- [About this task]: Could you return all of the entries below exactly, minus the pictures?

- [Supplied data]:
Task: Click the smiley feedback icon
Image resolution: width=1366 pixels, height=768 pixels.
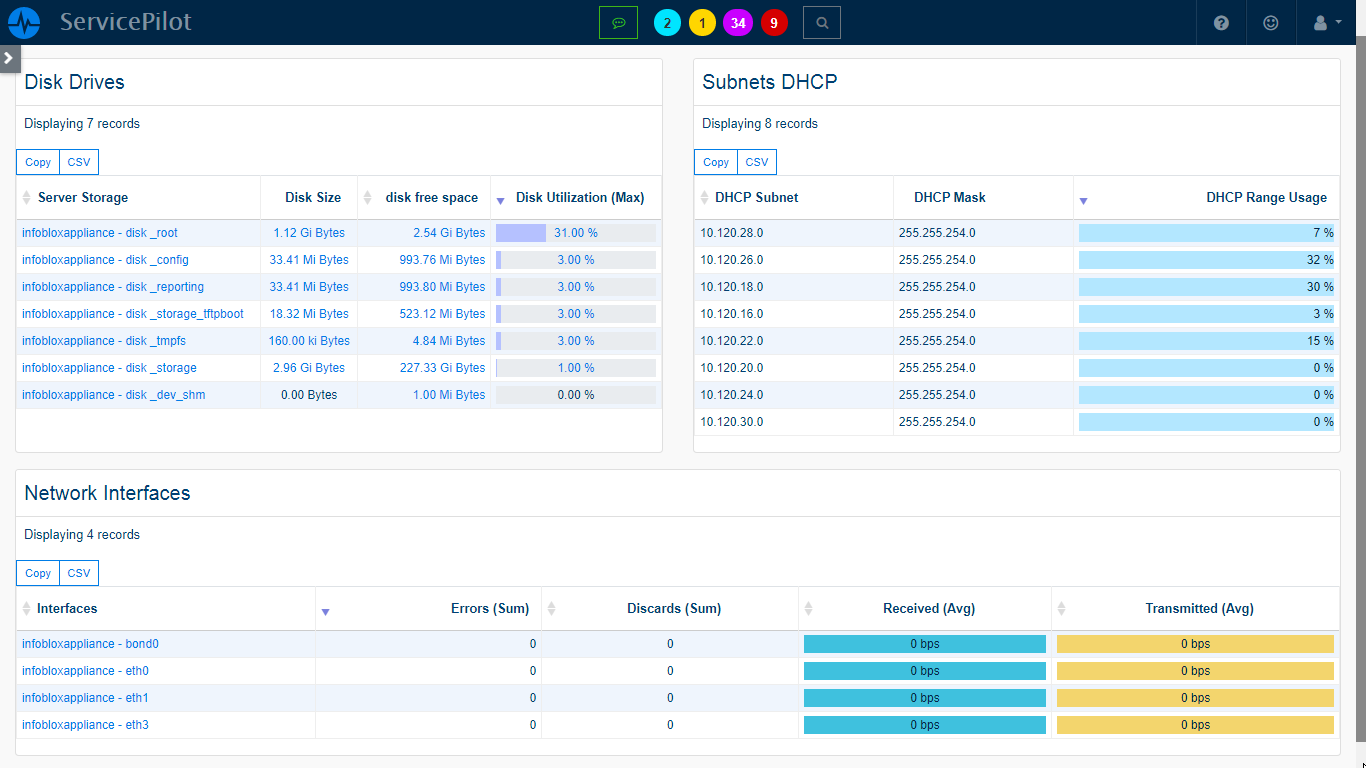Action: coord(1270,22)
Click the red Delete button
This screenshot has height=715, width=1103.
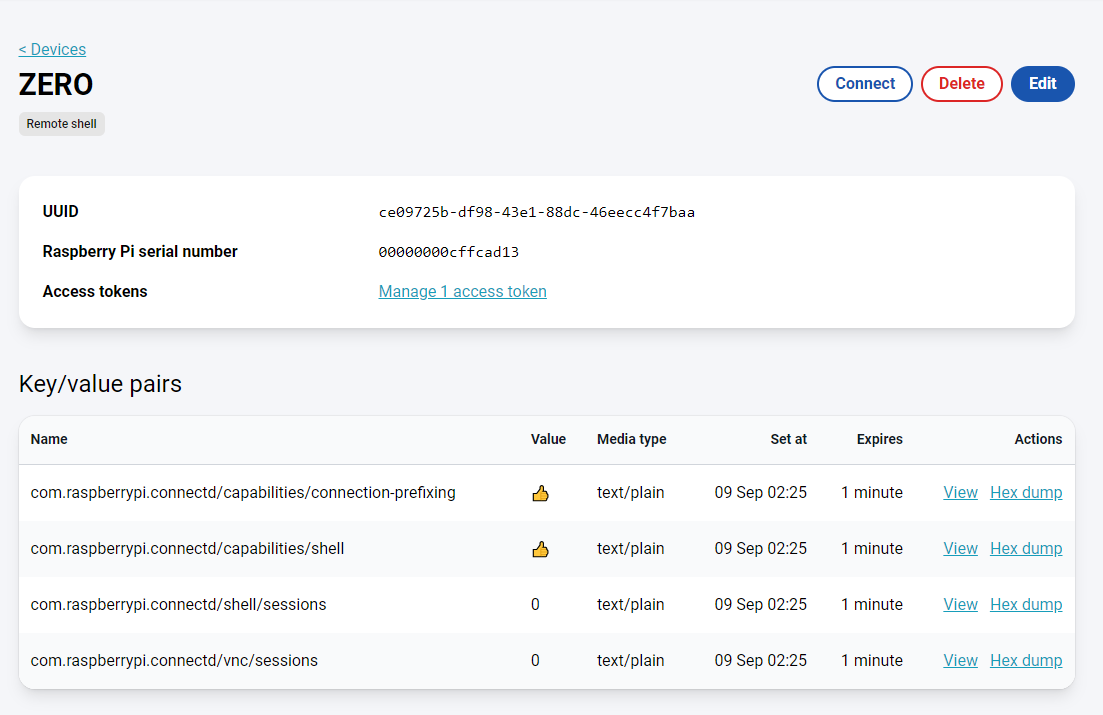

- [Expected answer]:
Task: Click the smiley feedback icon
Image resolution: width=1366 pixels, height=768 pixels.
Action: coord(1270,22)
Click the red Delete button
This screenshot has height=715, width=1103.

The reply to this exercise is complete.